One might expect that the "amount" of elementarity will grow quickly as we progress with large cardinal axioms, however for the next step, $V_\kappa\prec_{\Sigma_2}V$ we need to get much higher. In order to assure this level of elementarity a supercompact is enough (is it too strong? judging by the stage this theorem appears in Jech's and Kanamori's textbooks I would say that if it is too strong then it is not strong by that much)

To have $\Sigma_3$ we need to go even further to extendible cardinals (again, this might be too strong. I am not too familiar with this notion yet).

  • Is there a known large cardinal notion to give $\Sigma_4$ elementarity of $V_\kappa$? What about larger $n$?
  • I would expect complete elementarity to fail due to some Kunen inconsistency theorem sort of argument, is this true?
  • Are there results in the reverse direction?

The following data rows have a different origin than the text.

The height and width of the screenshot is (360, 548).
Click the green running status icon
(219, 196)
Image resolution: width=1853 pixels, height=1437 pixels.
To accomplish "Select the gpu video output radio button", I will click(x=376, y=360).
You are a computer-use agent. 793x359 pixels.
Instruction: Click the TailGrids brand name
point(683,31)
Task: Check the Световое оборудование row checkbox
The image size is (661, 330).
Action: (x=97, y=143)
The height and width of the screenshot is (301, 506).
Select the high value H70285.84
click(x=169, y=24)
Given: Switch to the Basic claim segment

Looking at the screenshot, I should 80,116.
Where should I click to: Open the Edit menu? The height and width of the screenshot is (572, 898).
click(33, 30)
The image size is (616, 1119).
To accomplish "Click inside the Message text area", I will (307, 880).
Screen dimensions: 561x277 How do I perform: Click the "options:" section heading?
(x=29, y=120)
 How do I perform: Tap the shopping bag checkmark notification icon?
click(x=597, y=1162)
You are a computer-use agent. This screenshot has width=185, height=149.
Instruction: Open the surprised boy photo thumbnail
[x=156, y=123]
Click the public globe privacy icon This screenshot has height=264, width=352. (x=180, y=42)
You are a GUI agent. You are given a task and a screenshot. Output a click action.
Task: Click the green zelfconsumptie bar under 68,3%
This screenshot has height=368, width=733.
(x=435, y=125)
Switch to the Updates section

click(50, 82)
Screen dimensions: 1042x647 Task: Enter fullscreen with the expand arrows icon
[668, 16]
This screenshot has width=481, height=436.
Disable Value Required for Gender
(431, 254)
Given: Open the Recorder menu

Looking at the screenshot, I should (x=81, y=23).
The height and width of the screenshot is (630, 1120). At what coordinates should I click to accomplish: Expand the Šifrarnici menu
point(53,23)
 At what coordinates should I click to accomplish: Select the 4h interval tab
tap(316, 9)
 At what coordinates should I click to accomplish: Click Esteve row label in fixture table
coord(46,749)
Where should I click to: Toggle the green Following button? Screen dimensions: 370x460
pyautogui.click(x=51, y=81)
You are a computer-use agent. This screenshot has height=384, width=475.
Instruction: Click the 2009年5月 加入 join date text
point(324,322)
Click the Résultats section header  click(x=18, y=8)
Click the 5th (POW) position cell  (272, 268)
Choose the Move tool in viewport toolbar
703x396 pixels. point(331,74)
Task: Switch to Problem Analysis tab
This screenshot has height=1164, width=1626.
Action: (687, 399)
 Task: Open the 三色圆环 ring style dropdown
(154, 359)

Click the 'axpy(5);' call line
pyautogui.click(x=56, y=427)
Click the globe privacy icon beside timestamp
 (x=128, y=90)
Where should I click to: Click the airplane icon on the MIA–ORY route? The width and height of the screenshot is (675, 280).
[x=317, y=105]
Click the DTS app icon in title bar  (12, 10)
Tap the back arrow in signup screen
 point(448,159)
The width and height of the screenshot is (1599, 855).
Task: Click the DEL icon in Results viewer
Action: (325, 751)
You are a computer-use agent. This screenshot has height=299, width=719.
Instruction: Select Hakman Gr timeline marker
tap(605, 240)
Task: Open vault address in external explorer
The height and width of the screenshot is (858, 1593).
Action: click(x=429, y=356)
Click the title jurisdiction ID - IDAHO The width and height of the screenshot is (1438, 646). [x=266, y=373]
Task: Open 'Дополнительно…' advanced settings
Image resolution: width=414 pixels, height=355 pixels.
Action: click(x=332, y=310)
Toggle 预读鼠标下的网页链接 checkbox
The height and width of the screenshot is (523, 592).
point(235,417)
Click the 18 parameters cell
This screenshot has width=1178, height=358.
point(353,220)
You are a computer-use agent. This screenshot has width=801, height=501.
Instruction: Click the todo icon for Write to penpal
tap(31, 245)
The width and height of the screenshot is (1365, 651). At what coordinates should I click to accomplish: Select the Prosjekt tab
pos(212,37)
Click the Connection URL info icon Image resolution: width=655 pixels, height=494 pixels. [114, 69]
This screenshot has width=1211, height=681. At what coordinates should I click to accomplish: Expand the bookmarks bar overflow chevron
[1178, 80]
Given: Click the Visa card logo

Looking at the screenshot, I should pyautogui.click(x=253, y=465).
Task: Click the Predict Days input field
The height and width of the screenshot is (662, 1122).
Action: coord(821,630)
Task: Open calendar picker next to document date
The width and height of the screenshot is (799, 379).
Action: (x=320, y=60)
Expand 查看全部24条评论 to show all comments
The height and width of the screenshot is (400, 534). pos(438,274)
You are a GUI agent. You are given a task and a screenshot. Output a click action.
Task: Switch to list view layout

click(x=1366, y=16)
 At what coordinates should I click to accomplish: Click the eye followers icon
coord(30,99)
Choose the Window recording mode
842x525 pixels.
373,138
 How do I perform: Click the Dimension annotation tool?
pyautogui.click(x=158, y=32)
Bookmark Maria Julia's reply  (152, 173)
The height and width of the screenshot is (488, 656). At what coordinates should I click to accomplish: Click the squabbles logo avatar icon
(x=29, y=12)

Namely if $\kappa$ is such that $V_\kappa\prec_{\Sigma_k}V$ then $\kappa$ has to be inaccessible/supercompact/extendible/etc

If we use all sort of set theoretic notions to measure how far $V$ is from an inner model (forcing axioms, large cardinals, how the cardinals behave in the inner model compared to $V$, sharps and covering theorems, etc etc).

Assuming the answer to the first question is not "It is inconsistent.", is there a useful way to use this approach to measure the difference between $V$ and its inner models?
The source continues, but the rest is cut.